In India, almost all top ministers are on Twitter! Remember our very own Sushma Swaraj and the skill with which she used to respond!
The practice of diplomacy in the virtual space is geared towards amplifying foreign policy drives and messages and forms a vital and dynamic branch of strategic communication.
Technology to Support
The use of the internet offers real time dissemination and exchanges in a relatively informal setting, at low financial costs and aims at shrinking the space between foreign publics and stakeholders on the one hand and foreign policy practices and practitioners on the other.
IT enabled diplomacy provides great opportunities for countries, especially the ones in transition. By using innovative ICT tools such as social media, e-services and open data platforms, foreign services can leapfrog and play a greater role on the international stage and thus enabling smaller countries to “punch above their weight” and earn a space at the same table with other strong international stakeholders.
This is where the use of 5G systems, artificial intelligence, wearable technology and the applications of big data come in. Aggregation of big data can assist in the identification of disinformation campaigns while collating geospatial and sensor data for more objective, fact-based information gathering which in turn would aid the core component of diplomacy – negotiation. While the use of some of these technologies is mired in controversy, all of these will eventually find application across sectors and diplomacy too will not be an outlier.
How will Digital Tools assist?
Greater use of digital tools can assist diplomacy in broad ways.
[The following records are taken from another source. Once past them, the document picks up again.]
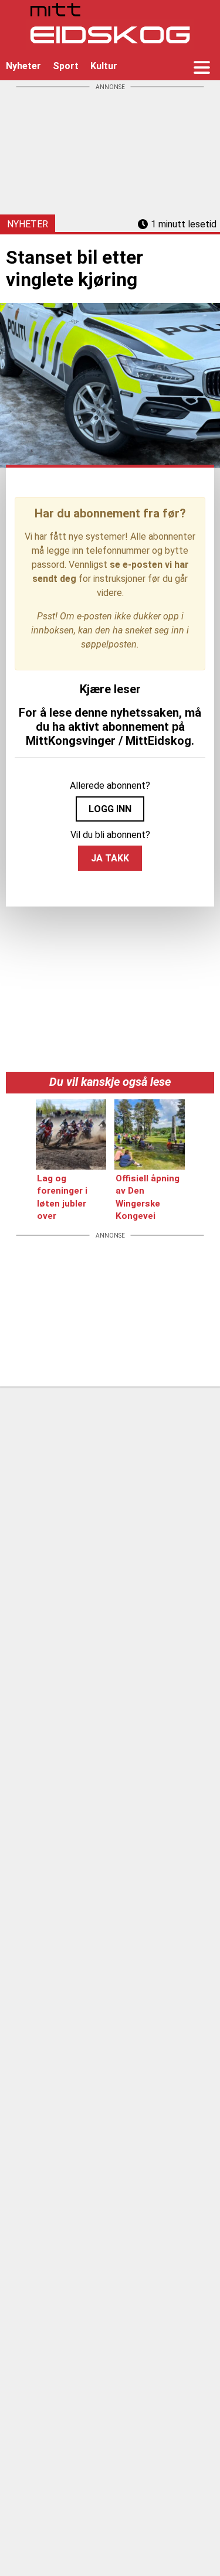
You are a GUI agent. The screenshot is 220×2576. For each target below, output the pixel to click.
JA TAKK (110, 858)
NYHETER (27, 224)
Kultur (103, 65)
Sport (66, 65)
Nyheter (23, 65)
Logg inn (110, 809)
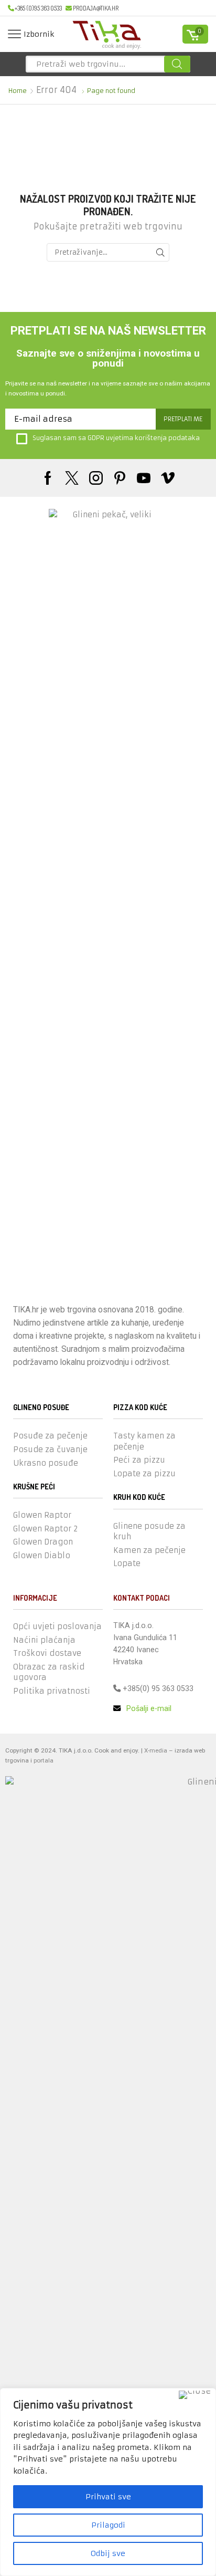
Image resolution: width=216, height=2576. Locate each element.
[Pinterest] (119, 478)
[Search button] (177, 64)
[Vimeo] (168, 478)
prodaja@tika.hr (95, 8)
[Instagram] (96, 478)
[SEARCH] (160, 252)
- Ensures a quick response time: Digital tools facilitate diplomatic engagement to happen in real time and in so doing helps ease communication as well as make way for effective action in times of urgency or crisis
- Assists in resource mobilization in terms negotiations and building of alliances, primarily by eliminating constraints of distance and time
- Pave the way for gaining a wider understanding of public emotions and perceptions which can at times facilitate more updated policy approaches and methods of implementation.
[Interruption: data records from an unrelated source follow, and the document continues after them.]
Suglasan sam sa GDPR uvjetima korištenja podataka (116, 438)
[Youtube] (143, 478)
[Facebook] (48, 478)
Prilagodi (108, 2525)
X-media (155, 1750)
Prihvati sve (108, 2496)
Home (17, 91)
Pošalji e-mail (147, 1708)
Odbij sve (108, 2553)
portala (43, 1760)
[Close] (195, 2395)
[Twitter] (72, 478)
The Challenges of Virtual Diplomacy
The virtual space, like many other forms of technology, faces the dual-use challenge i.e., it can serve both constructive purposes and also disruptive ones.
For foreign policy this poses a considerable challenge as governments often find themselves in the middle of misinformation and disinformation campaigns which are difficult to debunk and deflate given the pace and volume of the reach that virtual networks offer.
Another challenge of digital diplomacy is the internet’s “culture of anonymity”—anyone can adopt any persona, address or even attack anyone (Yakovenko, 2012). Anyone can mimic and pretend to be someone else, or actively seek to cause mischief. Interestingly also, sometimes, even digital diplomacy advocates and practitioners also commit blunders in their uses.
Engagements and functioning across the world must persist and diplomatic outreach forms a vital component of pooling in efforts to mitigate the health crisis. This involves the dissemination of information, transfers of key supplies, provisioning for the inevitable uncertainties of challenges post the pandemic and reorganizing institutions to better apprehend future exigencies.
Bound by limitations on travel, world leaders are responding by convening on virtual platforms and this is going to be the way forward in the foreseeable future atleast. This is a challenge that governments across the world must learn to tackle because the medium and the technology will not go away but rather diversify and proliferate.
Connecting the Dots:
- Tough situations, even now, need old-fashioned diplomacy. Discuss.